Breeders' Cup will not allow Hollendorfer to run horses

ARCADIA, Calif. – Hall of Fame trainer Jerry Hollendorfer will not be allowed to enter horses at this year’s Breeders’ Cup, the Breeders’ Cup announced on Friday, with the organization in a statement saying it would honor a house rule at Santa Anita that denies Hollendorfer being able to run horses at the site of this year’s Breeders’ Cup.
The Breeders’ Cup will be held on Nov. 1-2 at Santa Anita, a track owned by The Stronach Group, which since late June has barred Hollendorfer from racing and training at its facilities, including Golden Gate Fields.
“Breeders’ Cup leads by example in the conduct of Thoroughbred racing at the highest levels of safety and integrity for its athletes,” the statement said “We have partnered with Santa Anita to implement extensive reforms related to medication practices, testing protocols, veterinary exams, injury management, onsite requirements and racing surface testing in preparation for the 2019 World Championships.
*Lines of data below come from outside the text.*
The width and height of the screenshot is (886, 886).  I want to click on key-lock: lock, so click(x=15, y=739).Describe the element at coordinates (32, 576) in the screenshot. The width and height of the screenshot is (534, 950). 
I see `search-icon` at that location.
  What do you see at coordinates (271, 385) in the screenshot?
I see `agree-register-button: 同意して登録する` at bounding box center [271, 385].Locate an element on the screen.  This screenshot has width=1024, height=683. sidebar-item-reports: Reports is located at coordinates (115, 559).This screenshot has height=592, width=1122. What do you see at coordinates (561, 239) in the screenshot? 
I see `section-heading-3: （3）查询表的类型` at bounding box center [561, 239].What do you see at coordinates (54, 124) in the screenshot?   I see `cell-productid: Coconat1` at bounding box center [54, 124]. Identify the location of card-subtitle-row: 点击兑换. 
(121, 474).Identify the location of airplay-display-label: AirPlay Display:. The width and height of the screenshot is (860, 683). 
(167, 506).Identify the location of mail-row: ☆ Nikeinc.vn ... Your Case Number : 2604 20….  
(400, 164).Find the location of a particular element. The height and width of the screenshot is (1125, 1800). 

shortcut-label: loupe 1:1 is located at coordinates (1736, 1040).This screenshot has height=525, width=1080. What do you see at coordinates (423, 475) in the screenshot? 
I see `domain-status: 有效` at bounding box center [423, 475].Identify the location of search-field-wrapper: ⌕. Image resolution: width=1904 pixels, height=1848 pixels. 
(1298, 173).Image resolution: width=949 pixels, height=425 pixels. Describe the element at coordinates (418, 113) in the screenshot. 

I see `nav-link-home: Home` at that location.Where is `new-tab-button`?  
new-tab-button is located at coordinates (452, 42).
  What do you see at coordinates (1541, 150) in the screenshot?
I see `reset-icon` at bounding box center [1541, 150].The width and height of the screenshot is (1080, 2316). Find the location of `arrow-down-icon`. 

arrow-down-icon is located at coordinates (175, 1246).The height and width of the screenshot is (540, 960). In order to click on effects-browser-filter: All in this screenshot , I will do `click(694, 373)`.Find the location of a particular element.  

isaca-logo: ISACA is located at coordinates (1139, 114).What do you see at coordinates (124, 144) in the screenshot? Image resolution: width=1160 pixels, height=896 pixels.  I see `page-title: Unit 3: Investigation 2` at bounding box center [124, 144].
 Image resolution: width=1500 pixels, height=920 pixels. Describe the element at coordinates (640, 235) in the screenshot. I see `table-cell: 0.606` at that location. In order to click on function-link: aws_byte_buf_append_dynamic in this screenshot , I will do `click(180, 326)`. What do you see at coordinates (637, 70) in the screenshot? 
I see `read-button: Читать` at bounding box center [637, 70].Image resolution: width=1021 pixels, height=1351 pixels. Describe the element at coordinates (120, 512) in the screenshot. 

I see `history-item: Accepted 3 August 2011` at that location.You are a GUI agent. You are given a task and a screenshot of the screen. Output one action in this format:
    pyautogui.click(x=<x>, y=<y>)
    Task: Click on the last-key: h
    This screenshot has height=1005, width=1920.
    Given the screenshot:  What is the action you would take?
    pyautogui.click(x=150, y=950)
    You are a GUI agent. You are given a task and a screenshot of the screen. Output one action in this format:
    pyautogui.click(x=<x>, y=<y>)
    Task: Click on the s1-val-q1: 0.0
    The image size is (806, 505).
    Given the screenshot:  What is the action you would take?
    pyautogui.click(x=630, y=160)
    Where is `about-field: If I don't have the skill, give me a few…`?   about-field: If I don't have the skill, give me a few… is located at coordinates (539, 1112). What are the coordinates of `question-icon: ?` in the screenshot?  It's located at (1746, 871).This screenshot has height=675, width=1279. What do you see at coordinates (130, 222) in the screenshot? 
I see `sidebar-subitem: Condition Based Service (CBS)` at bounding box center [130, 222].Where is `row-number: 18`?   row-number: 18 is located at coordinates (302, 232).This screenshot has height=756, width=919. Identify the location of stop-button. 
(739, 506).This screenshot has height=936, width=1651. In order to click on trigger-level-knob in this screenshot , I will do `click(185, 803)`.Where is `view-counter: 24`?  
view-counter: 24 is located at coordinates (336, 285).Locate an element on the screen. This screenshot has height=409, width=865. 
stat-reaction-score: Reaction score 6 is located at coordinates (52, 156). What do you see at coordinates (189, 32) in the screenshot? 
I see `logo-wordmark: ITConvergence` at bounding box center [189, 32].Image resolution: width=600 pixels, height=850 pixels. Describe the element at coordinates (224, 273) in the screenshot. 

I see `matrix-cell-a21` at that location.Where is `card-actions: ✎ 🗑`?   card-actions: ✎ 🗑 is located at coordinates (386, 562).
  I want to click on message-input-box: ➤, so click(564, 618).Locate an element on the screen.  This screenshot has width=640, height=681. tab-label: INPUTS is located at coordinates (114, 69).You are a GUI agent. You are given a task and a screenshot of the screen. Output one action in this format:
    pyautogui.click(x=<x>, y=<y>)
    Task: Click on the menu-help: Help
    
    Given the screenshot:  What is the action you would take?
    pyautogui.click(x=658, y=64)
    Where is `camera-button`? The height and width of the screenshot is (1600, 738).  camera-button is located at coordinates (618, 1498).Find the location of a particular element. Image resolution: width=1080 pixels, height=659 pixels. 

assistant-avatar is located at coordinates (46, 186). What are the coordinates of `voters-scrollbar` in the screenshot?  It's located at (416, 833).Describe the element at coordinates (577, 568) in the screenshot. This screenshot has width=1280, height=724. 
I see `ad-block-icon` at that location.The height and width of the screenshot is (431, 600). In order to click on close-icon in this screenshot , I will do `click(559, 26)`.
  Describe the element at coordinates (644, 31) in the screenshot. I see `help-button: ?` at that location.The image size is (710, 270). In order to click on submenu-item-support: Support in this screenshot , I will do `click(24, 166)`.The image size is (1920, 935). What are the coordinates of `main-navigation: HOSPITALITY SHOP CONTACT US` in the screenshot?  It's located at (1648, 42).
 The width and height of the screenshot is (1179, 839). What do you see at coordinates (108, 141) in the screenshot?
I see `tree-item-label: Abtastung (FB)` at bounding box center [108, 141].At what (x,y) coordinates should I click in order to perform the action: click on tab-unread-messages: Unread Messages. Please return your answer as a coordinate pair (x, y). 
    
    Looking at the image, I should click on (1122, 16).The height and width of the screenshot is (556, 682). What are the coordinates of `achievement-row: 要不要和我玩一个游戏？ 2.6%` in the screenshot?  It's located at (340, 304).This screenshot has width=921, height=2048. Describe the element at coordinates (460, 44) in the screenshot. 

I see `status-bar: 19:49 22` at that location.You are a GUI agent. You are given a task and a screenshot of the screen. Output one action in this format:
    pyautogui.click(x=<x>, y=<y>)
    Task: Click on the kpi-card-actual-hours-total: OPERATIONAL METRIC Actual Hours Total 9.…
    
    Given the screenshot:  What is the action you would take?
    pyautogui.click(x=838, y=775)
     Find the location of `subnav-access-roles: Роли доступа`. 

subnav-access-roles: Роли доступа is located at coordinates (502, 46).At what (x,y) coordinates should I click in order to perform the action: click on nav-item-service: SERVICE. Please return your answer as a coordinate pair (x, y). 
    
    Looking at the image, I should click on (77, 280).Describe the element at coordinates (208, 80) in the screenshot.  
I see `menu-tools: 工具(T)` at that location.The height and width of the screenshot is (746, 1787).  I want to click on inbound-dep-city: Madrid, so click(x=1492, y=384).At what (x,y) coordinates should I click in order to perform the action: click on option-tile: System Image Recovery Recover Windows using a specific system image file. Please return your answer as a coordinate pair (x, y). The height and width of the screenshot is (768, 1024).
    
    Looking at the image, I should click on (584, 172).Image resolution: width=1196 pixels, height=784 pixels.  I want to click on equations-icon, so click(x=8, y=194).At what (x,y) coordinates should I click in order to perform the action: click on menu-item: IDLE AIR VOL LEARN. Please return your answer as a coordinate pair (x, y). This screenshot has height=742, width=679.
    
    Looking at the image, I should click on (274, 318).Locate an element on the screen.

Earlier this year, the Stronach Group made the decision to prohibit Jerry Hollendorfer from participating at all TSG-owned tracks, including Santa Anita. As announced by the Chairman of the Board, Fred Hertrich, and consistent with Santa Anita’s position as host of this year’s World Championships, we will honor their house rule and Jerry Hollendorfer will not be permitted to enter horses at this year’s event.”
The Breeders’ Cup takes over facilities when it runs events, so it could have permitted Hollendorfer to run irrespective of Santa Anita’s position.
Craig Fravel, the current chief executive of the Breeders’ Cup, is taking over as the chief executive officer of racing operations for The Stronach Group after this year’s Breeders’ Cup. A Breeders’ Cup board member who asked not be identified earlier said Fravel was going to recuse himself from this decision.
Hollendorfer has two horses who were certain for this year’s Breeders’ Cup in Vasilika, who is being aimed for the Filly and Mare Turf on Nov. 2 and is owned in part by Hollendorfer, and Danuska's My Girl for the Filly and Mare Sprint.
Hollendorfer has horses in training at Los Alamitos, and during the current Santa Anita meeting his few runners have competed under the name of his longtime local assistant, Dan Ward. There is the possibility that Vasilika and Danuska's My Girl could compete in the Breeders’ Cup if trained by Ward. In the case of Vasilika, for that to happen Hollendorfer would have to sell his share in Vasilika, as trainers who are licensed in California and also are owners cannot have a horse they own run for another trainer.
Earlier this month, owing to the situation at Santa Anita, Vasilika was sent to Keeneland to compete in the First Lady and raced under Hollendorfer’s name. Keeneland is the host site of next year’s Breeders’ Cup.
“This is a shock,” Hollendorfer’s attorney, Drew Couto, said Friday. “We’ll have to see what our choices are.”
Hollendorfer was barred from racing or training at Santa Anita and Golden Gate Fields on June 22 after a training fatality of one of his horses at Santa Anita. That horse was the fourth of Hollendorfer’s to suffer a catastrophic injury at Santa Anita since the beginning of its main winter meeting on Dec. 26.
After a spate of fatalities in February and March during wet weather that included Hollendorfer-trained Battle of Midway, Santa Anita suspended racing and instituted new protocols for racing and training. Two of Hollendorfer’s horses perished after those protocols were put in place, one in racing, one in training.
The horse who was injured in a race was approved to run and was subject to pre-race veterinary inspections, all of which he passed. Similarly, the horse of Hollendorfer’s who suffered the training fatality was approved by the track to work out per a policy that mandated workouts be okayed in advance by the track.
"So far nobody has been able to explain what rules were broken," Hollendorfer said Friday afternoon. "Wherever I've raced, I've always followed the rules."
After Hollendorfer and his horses left Santa Anita, he relocated to Los Alamitos and raced without incident there in July. Del Mar tried to stop Hollendorfer from running there, but Hollendorfer two weeks into that summer meeting received an injunction and raced there the rest of the meet, without incident. He raced at the Los Alamitos fall meeting without incident, and at the summer fairs in Northern California without incident, too. But he is still barred from Santa Anita and Golden Gate, and attempts to get injunctions against those tracks were recently denied, with the Santa Anita denial happening on Wednesday.
Hollendorfer has no rulings against him by the state’s governing body, the California Horse Racing Board.